» **Written instruction**: Could you swap "forum" for "community" in the lines starting at the one that has "The height and width of the screenshot is (715, 1265)." and ending after the one that has "Action: pos(19,85)", leaving everything else unchanged and giving back only those lines?

-------- Material provided --------

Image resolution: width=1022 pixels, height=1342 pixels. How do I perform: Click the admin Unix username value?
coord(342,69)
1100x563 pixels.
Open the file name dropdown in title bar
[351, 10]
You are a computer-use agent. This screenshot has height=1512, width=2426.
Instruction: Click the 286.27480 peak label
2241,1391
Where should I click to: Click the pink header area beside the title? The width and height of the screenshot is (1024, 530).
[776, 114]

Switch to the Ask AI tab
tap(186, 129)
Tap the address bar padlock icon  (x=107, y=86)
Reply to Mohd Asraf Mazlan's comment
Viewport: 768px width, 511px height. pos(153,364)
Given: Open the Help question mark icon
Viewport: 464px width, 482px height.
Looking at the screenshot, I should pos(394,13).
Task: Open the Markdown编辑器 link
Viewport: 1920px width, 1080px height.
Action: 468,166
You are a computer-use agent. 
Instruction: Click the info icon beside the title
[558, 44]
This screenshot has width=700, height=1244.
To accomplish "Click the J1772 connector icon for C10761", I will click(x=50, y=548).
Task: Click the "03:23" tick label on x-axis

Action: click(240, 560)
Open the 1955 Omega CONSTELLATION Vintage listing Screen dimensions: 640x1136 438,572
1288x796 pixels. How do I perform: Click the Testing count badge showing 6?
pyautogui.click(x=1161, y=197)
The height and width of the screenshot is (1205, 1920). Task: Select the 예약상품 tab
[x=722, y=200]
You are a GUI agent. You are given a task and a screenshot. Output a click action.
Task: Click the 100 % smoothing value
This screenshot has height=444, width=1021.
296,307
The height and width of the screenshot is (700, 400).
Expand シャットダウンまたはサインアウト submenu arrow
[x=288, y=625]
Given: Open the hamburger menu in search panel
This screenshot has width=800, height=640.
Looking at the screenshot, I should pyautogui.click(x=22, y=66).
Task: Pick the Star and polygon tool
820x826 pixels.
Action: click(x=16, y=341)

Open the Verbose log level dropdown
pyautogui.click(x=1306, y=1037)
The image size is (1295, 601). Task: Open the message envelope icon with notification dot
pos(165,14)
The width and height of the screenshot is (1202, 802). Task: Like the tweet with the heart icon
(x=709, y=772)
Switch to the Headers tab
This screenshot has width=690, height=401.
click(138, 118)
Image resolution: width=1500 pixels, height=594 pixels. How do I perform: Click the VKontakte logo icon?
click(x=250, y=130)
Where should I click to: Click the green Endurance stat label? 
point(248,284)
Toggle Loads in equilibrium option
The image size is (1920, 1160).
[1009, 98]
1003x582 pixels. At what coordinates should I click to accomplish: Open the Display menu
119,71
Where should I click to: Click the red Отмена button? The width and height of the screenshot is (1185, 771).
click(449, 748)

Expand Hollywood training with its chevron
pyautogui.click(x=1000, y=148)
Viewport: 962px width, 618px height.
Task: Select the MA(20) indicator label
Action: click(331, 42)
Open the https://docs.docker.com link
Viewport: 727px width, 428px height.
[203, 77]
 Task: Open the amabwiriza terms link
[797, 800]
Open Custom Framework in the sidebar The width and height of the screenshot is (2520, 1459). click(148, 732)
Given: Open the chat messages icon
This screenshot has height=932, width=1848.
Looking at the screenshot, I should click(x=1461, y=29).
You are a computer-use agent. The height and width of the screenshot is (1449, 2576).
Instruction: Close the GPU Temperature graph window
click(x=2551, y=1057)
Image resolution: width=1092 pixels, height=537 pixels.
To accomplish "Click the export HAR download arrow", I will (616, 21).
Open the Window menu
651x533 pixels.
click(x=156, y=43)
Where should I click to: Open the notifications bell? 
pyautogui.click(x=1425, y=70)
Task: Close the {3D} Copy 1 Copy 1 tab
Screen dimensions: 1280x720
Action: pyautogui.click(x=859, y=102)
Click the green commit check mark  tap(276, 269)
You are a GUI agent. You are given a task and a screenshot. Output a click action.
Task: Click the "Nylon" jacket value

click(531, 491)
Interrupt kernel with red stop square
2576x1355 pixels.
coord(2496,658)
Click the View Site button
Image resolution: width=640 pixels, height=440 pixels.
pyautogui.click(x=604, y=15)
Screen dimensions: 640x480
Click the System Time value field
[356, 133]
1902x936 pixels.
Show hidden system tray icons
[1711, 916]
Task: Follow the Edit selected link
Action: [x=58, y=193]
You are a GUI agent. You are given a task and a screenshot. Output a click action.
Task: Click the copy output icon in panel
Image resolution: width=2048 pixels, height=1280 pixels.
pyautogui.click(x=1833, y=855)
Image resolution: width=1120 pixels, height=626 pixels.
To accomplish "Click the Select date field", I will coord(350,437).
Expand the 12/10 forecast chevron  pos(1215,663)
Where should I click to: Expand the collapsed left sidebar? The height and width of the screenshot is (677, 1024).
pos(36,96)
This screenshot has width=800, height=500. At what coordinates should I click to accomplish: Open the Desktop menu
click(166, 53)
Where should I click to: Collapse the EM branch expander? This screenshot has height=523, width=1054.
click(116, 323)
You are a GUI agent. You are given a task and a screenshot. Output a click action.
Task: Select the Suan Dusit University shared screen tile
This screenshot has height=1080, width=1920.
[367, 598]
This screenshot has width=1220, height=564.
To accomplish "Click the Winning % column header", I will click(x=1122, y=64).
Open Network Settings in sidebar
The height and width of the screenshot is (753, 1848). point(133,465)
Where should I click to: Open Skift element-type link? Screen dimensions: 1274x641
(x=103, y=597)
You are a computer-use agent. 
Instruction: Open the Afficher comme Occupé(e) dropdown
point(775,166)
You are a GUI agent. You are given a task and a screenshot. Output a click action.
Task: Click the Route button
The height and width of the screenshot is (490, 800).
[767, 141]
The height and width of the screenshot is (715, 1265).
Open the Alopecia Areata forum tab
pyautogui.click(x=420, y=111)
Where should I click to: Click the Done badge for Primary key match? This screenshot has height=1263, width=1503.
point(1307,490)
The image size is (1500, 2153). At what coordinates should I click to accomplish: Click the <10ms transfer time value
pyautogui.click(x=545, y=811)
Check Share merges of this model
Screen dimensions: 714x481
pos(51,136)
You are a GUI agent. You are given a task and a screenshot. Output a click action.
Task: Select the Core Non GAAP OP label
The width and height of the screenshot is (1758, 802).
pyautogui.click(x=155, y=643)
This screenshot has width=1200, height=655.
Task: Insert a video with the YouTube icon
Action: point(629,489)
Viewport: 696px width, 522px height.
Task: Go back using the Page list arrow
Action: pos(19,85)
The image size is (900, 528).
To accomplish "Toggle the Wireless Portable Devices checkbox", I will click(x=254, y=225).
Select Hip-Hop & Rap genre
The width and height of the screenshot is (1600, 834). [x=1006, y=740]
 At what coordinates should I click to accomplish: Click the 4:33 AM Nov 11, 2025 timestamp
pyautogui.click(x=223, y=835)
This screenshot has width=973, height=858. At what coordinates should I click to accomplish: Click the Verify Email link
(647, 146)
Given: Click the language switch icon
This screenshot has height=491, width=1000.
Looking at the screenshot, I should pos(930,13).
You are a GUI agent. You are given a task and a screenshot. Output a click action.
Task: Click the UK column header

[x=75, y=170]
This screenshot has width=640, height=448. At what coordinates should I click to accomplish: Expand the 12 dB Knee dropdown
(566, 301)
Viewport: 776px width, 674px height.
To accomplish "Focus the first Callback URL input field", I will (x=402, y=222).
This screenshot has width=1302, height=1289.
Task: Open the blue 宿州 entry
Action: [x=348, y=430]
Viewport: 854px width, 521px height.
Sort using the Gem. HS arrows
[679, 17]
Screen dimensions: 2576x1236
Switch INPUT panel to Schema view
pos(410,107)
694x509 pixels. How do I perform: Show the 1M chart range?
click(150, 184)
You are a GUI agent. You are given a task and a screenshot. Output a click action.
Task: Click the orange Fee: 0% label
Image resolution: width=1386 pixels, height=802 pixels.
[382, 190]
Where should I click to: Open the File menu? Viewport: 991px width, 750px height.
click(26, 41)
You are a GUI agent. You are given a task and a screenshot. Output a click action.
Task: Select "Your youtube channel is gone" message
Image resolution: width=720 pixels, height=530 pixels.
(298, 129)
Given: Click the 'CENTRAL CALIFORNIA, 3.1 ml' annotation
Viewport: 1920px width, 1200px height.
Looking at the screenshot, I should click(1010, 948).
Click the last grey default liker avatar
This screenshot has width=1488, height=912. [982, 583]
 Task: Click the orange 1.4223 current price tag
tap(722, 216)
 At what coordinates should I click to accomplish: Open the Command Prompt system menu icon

--------

» **Answer to the exercise**:
The height and width of the screenshot is (715, 1265).
Open the Alopecia Areata community tab
pyautogui.click(x=420, y=111)
Where should I click to: Click the Done badge for Primary key match? This screenshot has height=1263, width=1503.
point(1307,490)
The image size is (1500, 2153). At what coordinates should I click to accomplish: Click the <10ms transfer time value
pyautogui.click(x=545, y=811)
Check Share merges of this model
Screen dimensions: 714x481
pos(51,136)
You are a GUI agent. You are given a task and a screenshot. Output a click action.
Task: Select the Core Non GAAP OP label
The width and height of the screenshot is (1758, 802).
pyautogui.click(x=155, y=643)
This screenshot has width=1200, height=655.
Task: Insert a video with the YouTube icon
Action: point(629,489)
Viewport: 696px width, 522px height.
Task: Go back using the Page list arrow
Action: pos(19,85)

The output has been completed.